Время было тяжкое. Повстанческий флот трещал под тараном британской эскадры. А Джонс вознамерился бить и жечь неприятеля в его волчьих логовищах: по ту сторону Атлантического океана, близ берегов Англии, на выходах из гаваней, а коли подвернется удобный случай, то и в самих гаванях.
О, рейдерство на «Рейджерсе»! Бриги-сверстники, проданные на дрова, горели в каминах, пестрым огнем пылали эти обломки, пропитанные солью морей. Но «Рейджерс» молодцом держался на плаву. И держал на борту сто тридцать молодцов в коричневых куртках, в круглых черных шляпах.
Экипаж жаждал хмельного упоения местью. Капитан больше всех. Ему, впрочем, присущ был и холодный расчет, не отменявший плутовского желания провести врага за нос.
Маскируясь под купца-увальня, бриг сближался с противником, не чуявшим ничего худого. Ни лорды Адмиралтейства, ни капитаны флота его величества не предполагали, конечно, что «проклятые бунтовщики» посмеют путаться в ногах Голиафа. По ту сторону океана «бунтовщики» еще барахтались – но здесь, у Британских островов? Этого не могло быть, потому что этого быть не должно. «Эй, на судне!» – громовым голосом окликал Пол Джонс и внезапно открывал огонь с короткой дистанции.
Но вот ему надоели суда, курсирующие у берегов. Пол решился на прорыв в порт Уайтхевен. Из чертовой дюжины морских офицеров дюжина сочла бы, что он спятил. И лишь сухопутные стратеги одобрили бы Джонса; во-первых, потому, что они ни в зуб ногой, во-вторых, потому, что получили бы награду за боевую активность.

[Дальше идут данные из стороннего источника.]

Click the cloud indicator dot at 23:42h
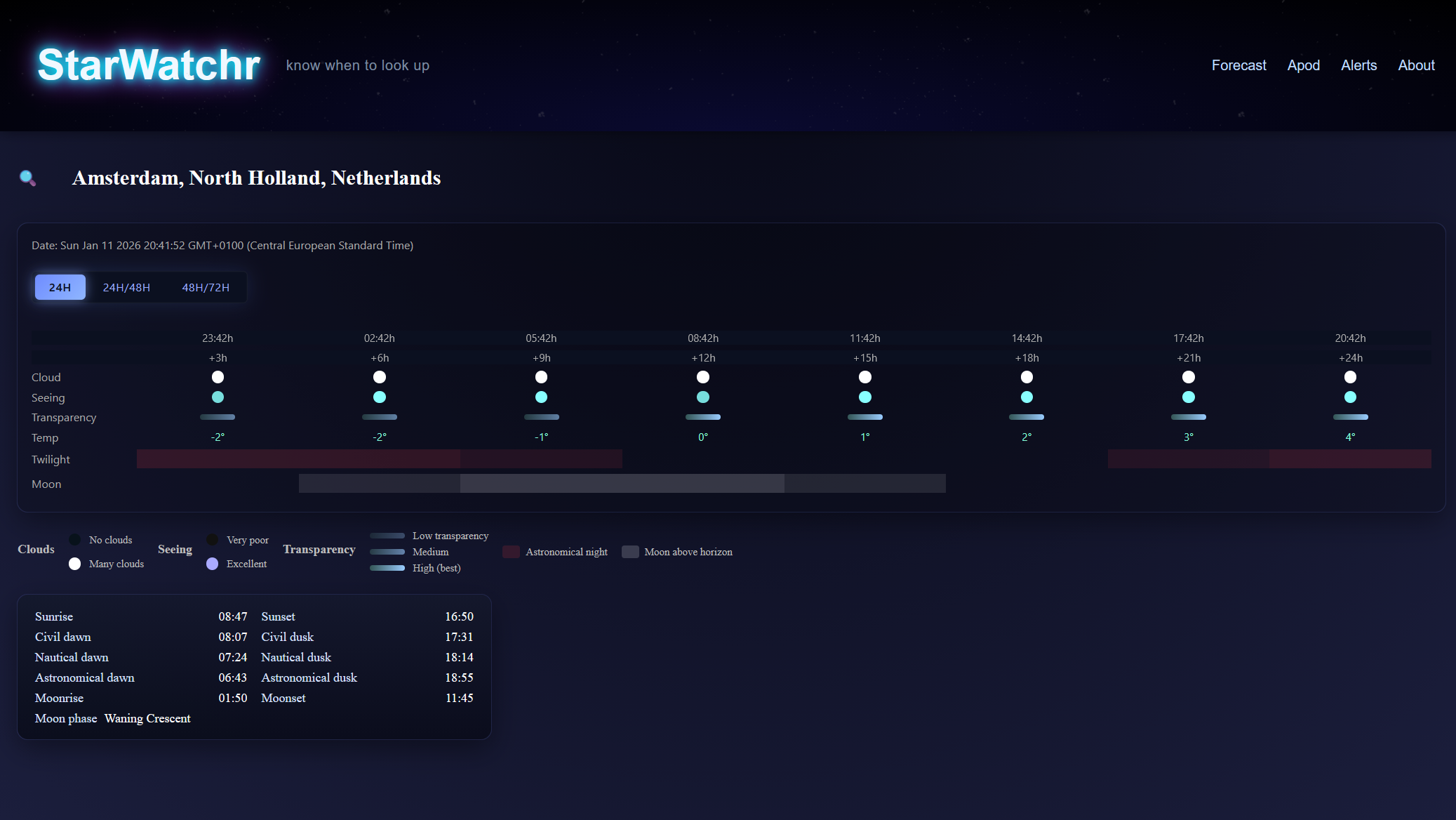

В горле бухты возвышался мощный форт. Огнем тяжелых орудий он перекрыл бы фарватер прежде, чем Пол успел бы ворваться в порт. Но, положим, ворвался – а потом? Потом надо было бы уносить ноги. Да ведь береговая артиллерия пустила бы ко дну старый бриг. Если бы бриг не потопили еще на уайтхевенской акватории. Да, дюжина морских офицеров выразительно постучала бы пальцем по лбу. Отрицал бы сумасшествие один – сам Пол.
Смелость города берет? Смелость внезапности. Плюс трезвый расчет. Легко сказать! Исключишь ли случайность, коли зависишь от направления и силы ветров? От ветров, определяющих длину и краткость галсов лавирования. Э, галсы! Бой был на носу, вот что, дорогой читатель.
12
«Омарами» и «ростбифами» насмешливо называли английских пехотинцев, одетых в красные мундиры.